The collection is primarily focused on Everyman’s Library, a series of classic books selected to be “affordably priced and appeal to ‘every kind of reader,’” as stated on the website of its current publisher, Knopf. While the set continues to expand today, the original 1,000 volumes and their many variations have been a focus for book collectors like Seymour.
“The series reprinted frequently, and sometimes they would do a new translation or a new introduction, so I have all of those. But the major variation is the different binding styles that were used,” said Seymour. “That’s what greatly multiplies the number of volumes.”
According to Seymour, besides Everyman’s Library volumes, the library’s catalog also includes pencil sketches used in Oliver Wendell Holmes’ “Breakfast-Table” series, old photos related to Everyman’s Library sales, and publisher memorabilia like promotional materials.
Seymour began collecting in 1991, when he first decided what books to focus on.
“It had to be something that was feasible, affordable, and significant, and I hit upon Everyman’s Library,” said Seymour. He also realized the set, first published in 1906, would be having its centennial in 2006.

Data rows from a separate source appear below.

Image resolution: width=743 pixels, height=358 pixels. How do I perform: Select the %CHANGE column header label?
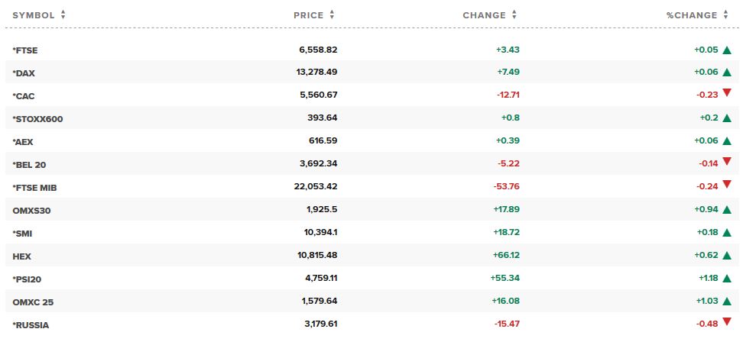[x=692, y=15]
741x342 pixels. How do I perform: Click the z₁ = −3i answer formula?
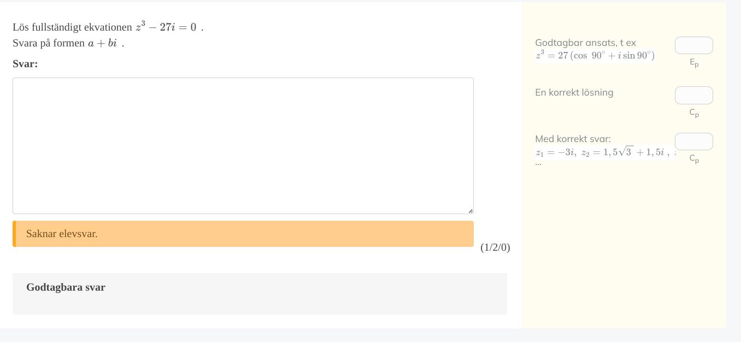coord(555,152)
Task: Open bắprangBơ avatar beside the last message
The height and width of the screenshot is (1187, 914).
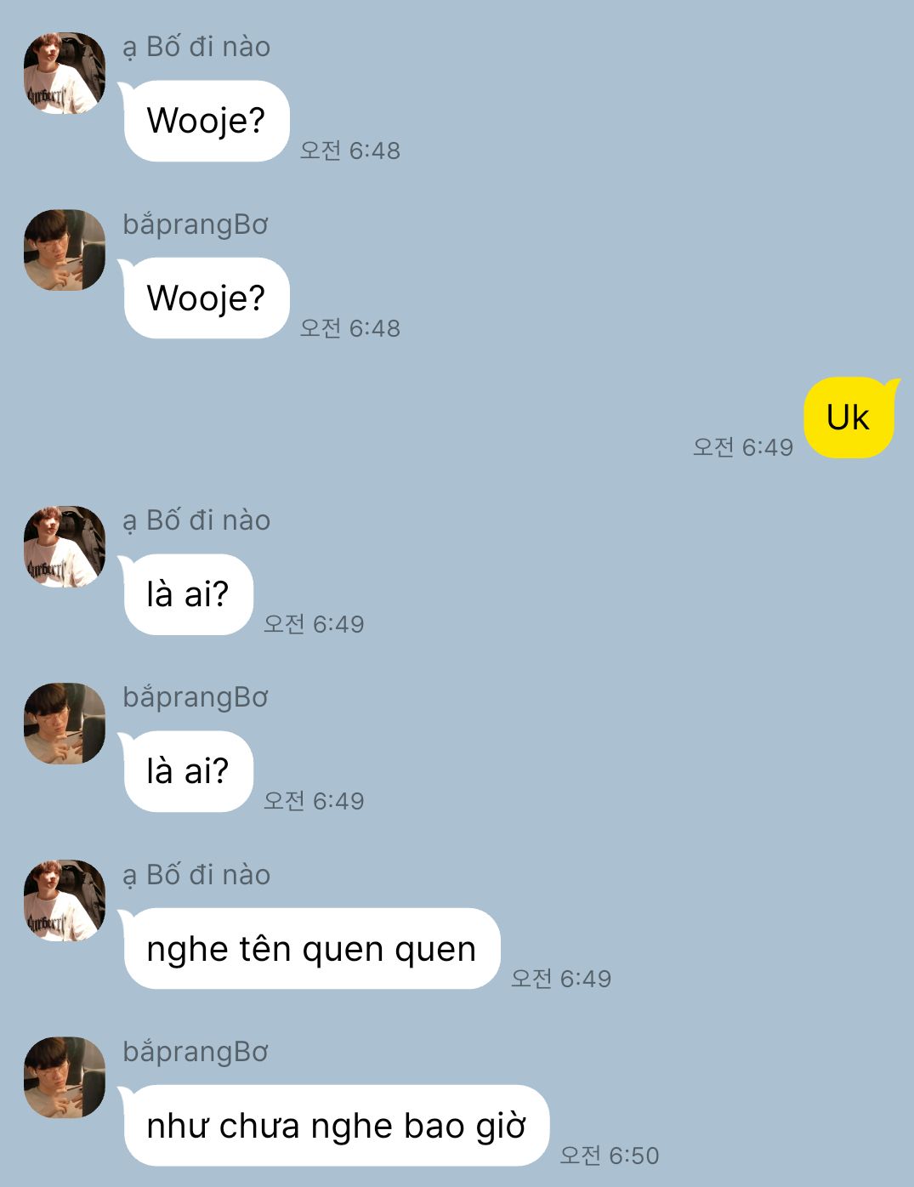Action: click(65, 1077)
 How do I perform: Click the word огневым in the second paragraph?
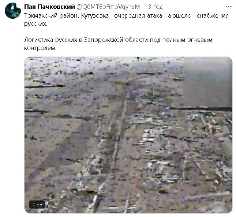click(199, 40)
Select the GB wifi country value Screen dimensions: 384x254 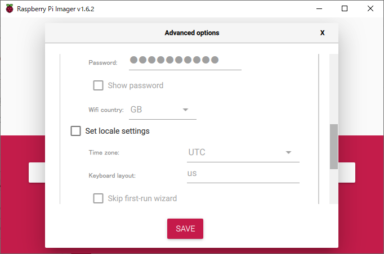click(137, 110)
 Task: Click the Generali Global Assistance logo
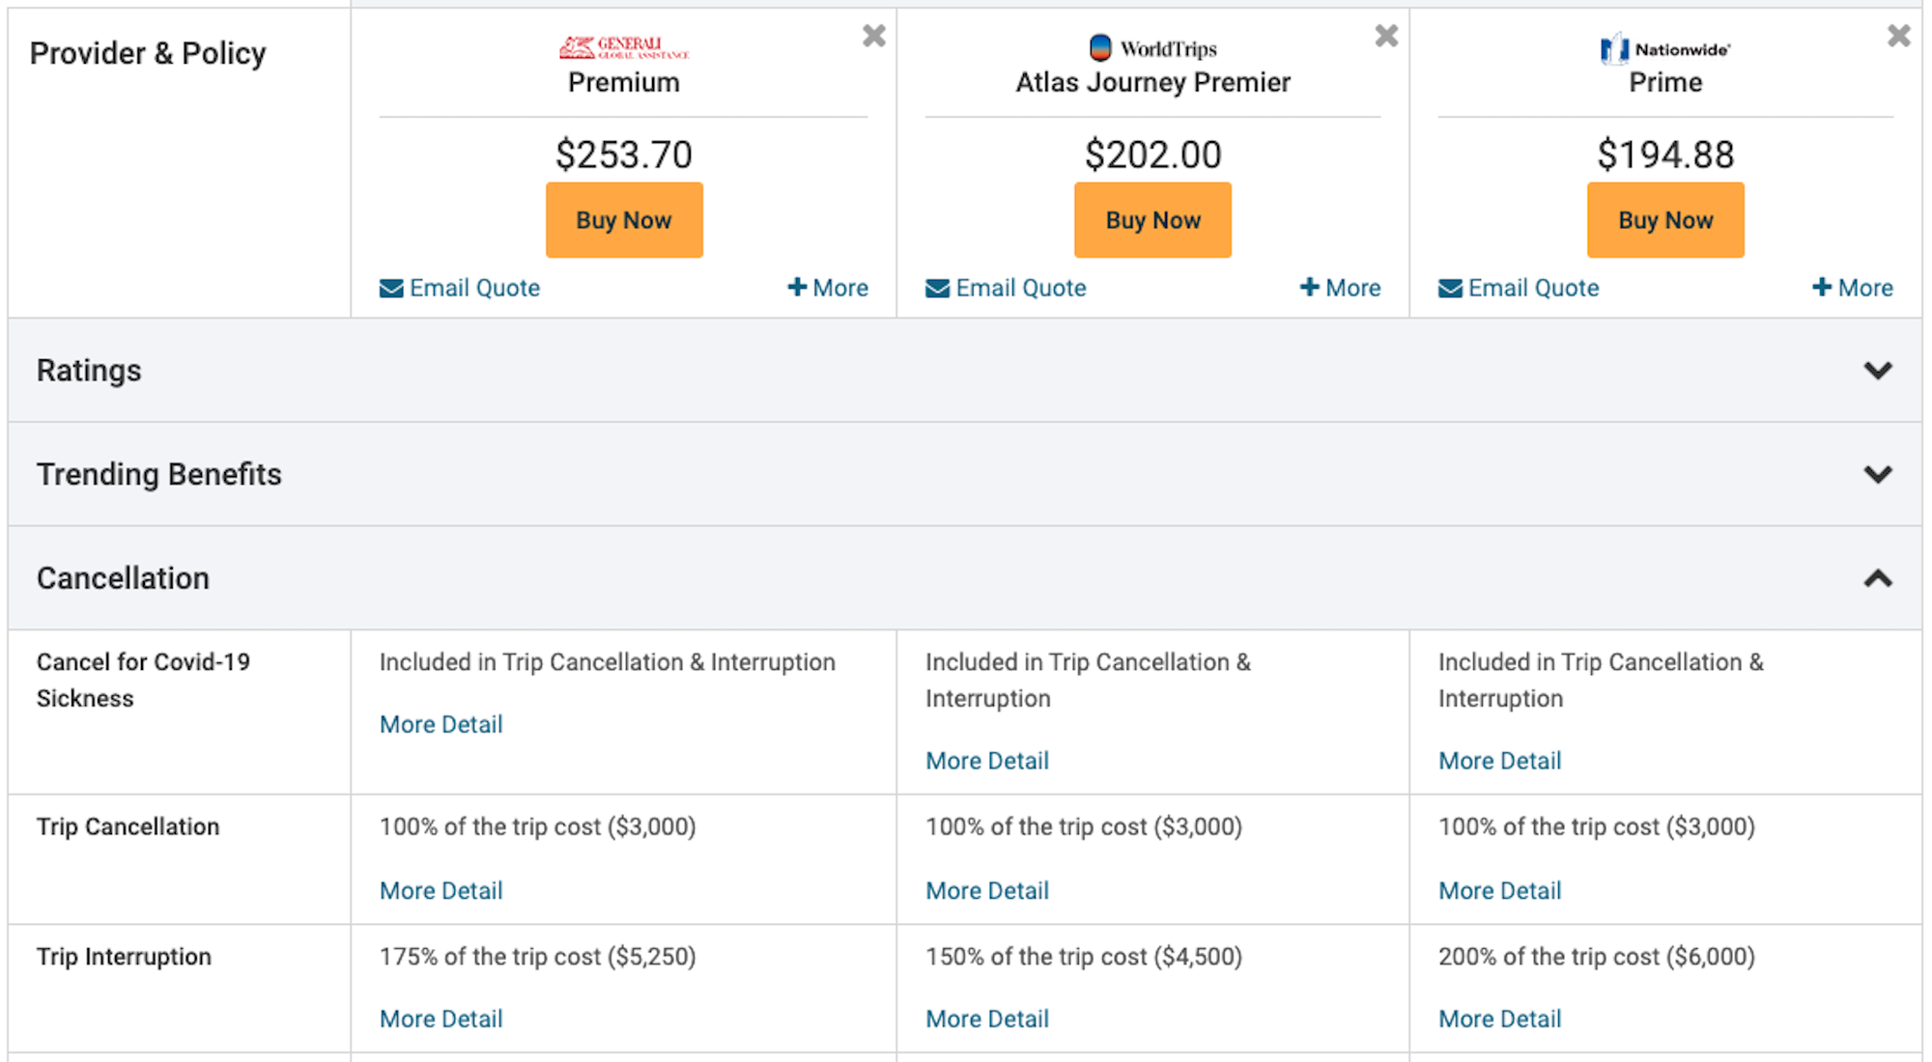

“I said, ‘That's 15 years from now. I'll bet there’ll be a big celebration or observation in 15 years.’ So I think, ‘In 15 years, if I really work at this, I can have the best collection in the world,’” recounted Seymour. “I set that out as a specific goal and I never wavered from it.”
Starting out with only two books that he owned as a student, he searched for the rest of the Everyman’s Library volumes by book-hunting from shop to shop for the first several years.
“The internet really started kicking in around 1998, I would say, when I was having trouble finding things. And all of a sudden, all these books started falling out of the sky,” said Seymour.
Since then, Seymour has authored two books related to Everyman’s Library, “A Guide to Collecting Everyman’s Library” and “A Printing History of Everyman's Library 1906-1982,” and held an exhibit of his collection at the University of North Carolina in 2008.
“I had what might be called a complete collection — it certainly was, as far as I could tell, the best collection in the world — by 2006, as I had set out to do,” said Seymour. “But I’ve continued to collect since then, and it's been bigger and better than ever.”